1. Mari kita
renungi firman-Nya yang berbunyi, "dari jenismu sendiri." Istri adalah manusia yang mulia di mana terjadi persamaan jenis antara dirinya dan suami, sedangkan laki-laki memiliki tingkatan Qiwâmah (kepempimpinan) atas wanita (baca: An Nisa: 34) Kepemimpinan suami bukan artinya bertindak otoriter dengan membungkam pendapat orang lain (istri, red). Kepemimpinannya itu ibarat rambu lalu lintas yang mengatur perjalanan tetapi tidak untuk memberhentikannya. Karena itu, kepemimpinan laki-laki tidak berarti menghilangkan peran wanita dalam berpendapat dan bantuannya di dalam membina keluarga.
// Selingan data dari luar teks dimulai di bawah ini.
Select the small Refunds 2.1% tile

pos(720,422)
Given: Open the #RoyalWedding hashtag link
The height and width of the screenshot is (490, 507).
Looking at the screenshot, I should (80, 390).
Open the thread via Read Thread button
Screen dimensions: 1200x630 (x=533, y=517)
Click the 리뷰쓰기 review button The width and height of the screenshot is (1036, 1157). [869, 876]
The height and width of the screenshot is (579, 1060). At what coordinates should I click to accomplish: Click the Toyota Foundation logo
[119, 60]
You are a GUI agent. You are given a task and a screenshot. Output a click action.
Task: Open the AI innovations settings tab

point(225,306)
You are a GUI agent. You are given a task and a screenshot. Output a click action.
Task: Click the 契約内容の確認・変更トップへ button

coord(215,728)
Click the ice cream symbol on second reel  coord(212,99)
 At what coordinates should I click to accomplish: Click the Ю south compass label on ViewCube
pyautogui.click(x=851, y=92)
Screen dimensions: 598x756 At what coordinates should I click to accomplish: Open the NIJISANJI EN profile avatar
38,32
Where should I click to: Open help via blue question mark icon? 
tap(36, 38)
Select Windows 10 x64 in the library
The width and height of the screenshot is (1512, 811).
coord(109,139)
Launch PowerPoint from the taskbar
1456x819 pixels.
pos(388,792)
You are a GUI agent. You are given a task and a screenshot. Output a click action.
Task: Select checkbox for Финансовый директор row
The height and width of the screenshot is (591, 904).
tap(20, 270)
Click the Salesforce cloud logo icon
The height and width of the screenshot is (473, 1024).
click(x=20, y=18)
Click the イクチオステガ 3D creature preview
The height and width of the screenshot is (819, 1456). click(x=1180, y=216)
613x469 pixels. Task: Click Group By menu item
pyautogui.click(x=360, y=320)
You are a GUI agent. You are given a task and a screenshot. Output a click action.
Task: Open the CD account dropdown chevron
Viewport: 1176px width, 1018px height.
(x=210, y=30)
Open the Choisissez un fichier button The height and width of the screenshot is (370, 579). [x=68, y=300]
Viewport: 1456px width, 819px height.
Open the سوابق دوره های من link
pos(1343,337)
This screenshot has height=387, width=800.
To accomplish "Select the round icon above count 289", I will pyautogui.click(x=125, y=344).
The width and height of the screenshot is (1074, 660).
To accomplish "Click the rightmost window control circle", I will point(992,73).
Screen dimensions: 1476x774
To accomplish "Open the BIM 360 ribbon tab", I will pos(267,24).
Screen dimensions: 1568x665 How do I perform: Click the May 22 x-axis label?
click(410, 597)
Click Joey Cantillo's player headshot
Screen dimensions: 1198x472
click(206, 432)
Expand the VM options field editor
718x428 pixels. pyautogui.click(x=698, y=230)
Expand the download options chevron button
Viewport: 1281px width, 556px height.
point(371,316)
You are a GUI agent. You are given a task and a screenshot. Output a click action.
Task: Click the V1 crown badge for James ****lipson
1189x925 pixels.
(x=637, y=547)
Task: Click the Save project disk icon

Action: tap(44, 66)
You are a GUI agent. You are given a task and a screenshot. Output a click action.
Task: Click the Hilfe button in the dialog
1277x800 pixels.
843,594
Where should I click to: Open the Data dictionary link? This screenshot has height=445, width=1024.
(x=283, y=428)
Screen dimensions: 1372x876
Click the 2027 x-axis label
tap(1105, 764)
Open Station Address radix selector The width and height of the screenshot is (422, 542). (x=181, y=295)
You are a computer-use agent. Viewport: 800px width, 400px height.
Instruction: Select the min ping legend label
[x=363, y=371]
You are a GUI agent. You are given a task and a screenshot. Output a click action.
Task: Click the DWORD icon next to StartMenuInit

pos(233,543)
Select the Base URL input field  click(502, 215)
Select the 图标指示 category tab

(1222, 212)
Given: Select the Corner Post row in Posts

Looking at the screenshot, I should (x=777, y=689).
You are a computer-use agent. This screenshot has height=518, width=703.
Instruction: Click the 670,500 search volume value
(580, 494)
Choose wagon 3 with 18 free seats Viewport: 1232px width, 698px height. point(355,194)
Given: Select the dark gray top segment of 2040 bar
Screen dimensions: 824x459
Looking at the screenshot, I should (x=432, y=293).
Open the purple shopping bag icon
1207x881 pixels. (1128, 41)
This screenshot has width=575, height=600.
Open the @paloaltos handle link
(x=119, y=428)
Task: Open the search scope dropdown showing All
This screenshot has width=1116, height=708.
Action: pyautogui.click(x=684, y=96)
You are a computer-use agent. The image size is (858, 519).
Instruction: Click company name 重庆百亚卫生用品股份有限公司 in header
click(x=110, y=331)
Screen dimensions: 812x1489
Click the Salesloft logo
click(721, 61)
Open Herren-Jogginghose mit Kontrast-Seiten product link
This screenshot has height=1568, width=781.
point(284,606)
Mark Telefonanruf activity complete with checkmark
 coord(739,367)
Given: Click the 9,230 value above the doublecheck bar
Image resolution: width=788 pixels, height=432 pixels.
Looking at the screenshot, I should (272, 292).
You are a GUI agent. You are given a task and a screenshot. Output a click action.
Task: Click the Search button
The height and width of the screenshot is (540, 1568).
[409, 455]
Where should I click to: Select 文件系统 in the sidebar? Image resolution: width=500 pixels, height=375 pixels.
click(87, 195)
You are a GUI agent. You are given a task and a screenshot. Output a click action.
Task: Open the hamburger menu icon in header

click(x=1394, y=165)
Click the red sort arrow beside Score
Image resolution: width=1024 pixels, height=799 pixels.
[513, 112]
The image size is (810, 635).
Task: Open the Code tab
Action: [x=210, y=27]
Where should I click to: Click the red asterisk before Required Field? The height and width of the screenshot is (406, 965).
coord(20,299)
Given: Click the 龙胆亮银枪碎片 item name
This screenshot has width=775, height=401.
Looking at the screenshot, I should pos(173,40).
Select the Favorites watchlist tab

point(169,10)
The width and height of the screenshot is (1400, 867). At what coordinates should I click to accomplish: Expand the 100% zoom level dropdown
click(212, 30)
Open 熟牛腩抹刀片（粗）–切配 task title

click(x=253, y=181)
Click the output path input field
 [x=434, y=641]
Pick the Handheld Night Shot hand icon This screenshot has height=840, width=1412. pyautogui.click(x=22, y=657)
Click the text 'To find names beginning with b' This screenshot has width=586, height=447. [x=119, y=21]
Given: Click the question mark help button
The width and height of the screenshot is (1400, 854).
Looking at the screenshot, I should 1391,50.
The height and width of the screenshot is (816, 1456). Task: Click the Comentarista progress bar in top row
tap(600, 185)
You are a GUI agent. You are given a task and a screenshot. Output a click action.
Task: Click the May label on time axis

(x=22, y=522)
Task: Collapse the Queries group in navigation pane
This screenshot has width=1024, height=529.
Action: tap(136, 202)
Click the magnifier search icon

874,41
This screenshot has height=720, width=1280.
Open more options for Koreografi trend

2. Rasa aman, ketenteraman dan kemantapan dapat membawa keselamatan bagi anak-anak dari setiap hal yang mengancam eksistensi mereka dan membuat mereka menyimpang serta jauh dari jalan yang lurus, sebab mereka tumbuh di dalam suatu 'lembaga' yang bersih, tidak terdapat kecurangan maupun intervensi, di dalamnya telah jelas hak-hak dan arah kehidupan, masing-masing individu melakukan kewajibannya sebagaimana sabda Rasulullah SAW , "Setiap kamu adalah pemimpin dan setiap pemimpin bertanggung jawab atas yang dipimpinnya." Kepemimpinan sudah ditentukan dan masing-masing individu sudah rela terhadap yang lainnya dengan tidak melakukan hal yang melampaui batas. Inilah makna firman-Nya dalam surat an-Nisa’ ayat 34.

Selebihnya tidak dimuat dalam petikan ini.